Nigel smiled. “These people”—he gestured toward the circle of faces that ringed them—”are my friends.”
“I know,” Kathryn said. “I have spoken with many of them this night. The children, especially, seem to love you. They tell me you carry sweets for them in your pockets. And it is no wonder you do not travel to your estate in Northumberland, for it must be overrun with the puppies, kittens, and magic frogs they have sold you.”
Nigel shrugged.
“’At ain’t no way to treat a lai-dee, me lord! Kiss ’er! She wants you to. Any bloody fool kin see ’hat!”
“Kiss ’er . . . kiss ’er . . . kiss ’er!” The gathering crowd took up the chant and pressed even closer. Nigel and Kathryn no longer had any privacy, even for words. Kathryn lowered her eyes. He did not need to see her face to know she was blushing.
“Well then,” he said loudly, “I mustn’t disappoint her, right?”
“Right!” “Right-o!” Whistles and catcalls broke out spontaneously as the crowd realized he was playing to them, and that the pretty lady was obviously embarrassed—but willing.
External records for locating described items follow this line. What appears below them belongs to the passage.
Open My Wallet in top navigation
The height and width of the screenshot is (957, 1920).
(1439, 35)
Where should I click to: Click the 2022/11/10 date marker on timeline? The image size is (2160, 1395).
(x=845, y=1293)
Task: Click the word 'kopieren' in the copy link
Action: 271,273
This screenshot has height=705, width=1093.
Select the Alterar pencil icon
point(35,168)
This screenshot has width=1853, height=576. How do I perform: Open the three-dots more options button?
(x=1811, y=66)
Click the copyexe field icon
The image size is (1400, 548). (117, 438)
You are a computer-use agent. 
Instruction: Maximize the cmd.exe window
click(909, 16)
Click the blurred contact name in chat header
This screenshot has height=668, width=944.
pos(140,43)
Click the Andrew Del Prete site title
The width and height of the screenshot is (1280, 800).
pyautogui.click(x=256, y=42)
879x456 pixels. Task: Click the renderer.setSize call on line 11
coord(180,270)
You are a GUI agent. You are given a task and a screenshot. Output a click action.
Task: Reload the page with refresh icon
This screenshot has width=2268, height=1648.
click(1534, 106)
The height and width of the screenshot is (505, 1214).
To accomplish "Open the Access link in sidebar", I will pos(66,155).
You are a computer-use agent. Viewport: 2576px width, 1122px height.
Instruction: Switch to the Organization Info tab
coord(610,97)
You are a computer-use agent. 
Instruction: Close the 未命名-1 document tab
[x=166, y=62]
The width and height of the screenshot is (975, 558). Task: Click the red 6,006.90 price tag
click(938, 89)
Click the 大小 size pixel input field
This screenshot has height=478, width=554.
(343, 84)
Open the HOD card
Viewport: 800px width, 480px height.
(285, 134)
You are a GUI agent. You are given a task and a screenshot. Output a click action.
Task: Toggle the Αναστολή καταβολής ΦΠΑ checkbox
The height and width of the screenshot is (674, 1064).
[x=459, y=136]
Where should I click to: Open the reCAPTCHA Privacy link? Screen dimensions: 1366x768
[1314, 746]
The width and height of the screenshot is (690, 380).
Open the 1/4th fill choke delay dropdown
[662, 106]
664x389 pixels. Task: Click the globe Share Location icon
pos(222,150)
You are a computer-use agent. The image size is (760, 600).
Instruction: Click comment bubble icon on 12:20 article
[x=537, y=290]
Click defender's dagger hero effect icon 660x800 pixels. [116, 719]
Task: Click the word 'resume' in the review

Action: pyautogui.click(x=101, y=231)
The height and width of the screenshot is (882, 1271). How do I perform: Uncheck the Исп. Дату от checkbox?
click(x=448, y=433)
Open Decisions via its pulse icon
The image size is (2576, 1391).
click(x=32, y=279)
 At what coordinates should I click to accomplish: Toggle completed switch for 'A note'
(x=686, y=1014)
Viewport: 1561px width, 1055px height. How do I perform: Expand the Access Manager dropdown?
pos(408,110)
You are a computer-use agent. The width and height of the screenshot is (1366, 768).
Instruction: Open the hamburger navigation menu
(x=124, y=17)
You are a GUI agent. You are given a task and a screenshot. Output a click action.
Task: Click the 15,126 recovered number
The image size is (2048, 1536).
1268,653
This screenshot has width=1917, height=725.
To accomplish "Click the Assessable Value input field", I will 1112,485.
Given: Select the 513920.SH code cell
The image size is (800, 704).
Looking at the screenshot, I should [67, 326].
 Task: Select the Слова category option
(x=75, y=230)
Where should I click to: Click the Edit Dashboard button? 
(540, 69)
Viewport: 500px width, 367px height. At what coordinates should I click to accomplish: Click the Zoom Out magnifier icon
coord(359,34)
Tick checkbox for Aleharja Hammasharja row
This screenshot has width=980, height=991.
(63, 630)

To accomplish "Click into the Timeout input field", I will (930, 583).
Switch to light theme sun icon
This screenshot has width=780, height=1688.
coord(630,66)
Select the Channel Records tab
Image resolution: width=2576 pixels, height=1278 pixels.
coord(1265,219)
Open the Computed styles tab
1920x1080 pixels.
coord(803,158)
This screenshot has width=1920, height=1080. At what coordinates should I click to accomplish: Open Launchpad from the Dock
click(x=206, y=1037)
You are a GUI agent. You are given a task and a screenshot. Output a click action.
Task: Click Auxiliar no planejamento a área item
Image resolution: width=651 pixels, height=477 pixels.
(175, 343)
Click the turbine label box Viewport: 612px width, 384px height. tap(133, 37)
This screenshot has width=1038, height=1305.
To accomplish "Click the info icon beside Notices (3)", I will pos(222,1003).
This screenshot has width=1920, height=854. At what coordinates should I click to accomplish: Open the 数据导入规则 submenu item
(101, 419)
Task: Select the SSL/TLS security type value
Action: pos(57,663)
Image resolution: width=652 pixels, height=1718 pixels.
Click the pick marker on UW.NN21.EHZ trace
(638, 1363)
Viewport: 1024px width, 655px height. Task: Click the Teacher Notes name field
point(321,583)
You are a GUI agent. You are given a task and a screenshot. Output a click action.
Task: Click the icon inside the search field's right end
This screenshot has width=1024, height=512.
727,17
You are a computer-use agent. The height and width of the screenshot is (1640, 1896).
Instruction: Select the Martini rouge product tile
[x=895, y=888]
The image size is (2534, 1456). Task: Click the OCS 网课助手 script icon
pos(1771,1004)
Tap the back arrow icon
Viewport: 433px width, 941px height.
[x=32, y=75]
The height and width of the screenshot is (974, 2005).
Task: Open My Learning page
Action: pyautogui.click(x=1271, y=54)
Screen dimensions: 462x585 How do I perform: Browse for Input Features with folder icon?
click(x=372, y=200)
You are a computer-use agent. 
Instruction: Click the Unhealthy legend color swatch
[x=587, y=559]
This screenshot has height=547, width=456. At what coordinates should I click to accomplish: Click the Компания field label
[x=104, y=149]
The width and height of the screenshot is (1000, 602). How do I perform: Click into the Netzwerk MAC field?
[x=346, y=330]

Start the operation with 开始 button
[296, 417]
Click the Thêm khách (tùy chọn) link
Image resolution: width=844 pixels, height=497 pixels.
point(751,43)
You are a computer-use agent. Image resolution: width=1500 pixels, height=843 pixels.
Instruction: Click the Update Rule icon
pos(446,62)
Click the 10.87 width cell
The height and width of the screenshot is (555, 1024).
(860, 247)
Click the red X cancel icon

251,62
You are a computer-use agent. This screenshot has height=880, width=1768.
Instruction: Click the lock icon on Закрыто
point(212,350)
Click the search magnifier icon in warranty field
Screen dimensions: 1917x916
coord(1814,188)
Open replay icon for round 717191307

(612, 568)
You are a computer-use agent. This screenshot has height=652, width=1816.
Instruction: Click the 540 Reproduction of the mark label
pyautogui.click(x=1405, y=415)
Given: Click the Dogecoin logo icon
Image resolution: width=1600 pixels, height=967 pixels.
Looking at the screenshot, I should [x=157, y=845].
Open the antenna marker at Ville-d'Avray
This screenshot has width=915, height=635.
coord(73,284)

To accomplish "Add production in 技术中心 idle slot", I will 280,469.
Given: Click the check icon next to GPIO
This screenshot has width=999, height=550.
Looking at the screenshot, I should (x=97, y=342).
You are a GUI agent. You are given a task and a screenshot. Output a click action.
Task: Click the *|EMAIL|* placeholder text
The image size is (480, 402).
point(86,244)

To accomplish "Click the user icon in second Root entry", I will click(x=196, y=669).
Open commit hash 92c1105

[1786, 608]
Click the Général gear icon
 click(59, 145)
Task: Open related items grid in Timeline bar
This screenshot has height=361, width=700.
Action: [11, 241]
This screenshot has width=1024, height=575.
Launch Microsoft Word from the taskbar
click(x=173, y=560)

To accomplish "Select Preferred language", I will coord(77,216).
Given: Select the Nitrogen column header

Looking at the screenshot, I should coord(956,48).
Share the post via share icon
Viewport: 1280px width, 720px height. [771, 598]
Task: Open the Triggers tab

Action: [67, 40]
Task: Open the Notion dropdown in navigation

The rain was pattering down a little harder now, but the crowd continued to swell, and Nigel’s heart with it. These people were his friends. He had fought for them in France. He had fought for them in Parliament. They protected him on the streets, they cheered him when he passed. They had been his family when he’d had no other. It was fitting that they should be here with him on this occasion.
Nigel spotted Ophelia Palin at the edge of the mob.
“Kiss her,” she mouthed silently, her eyes sparkling.
Nigel frowned dramatically. “Well now . . . I cannot kiss her,” he said.
The crowd booed and moaned, then quieted, sensing he was only jesting.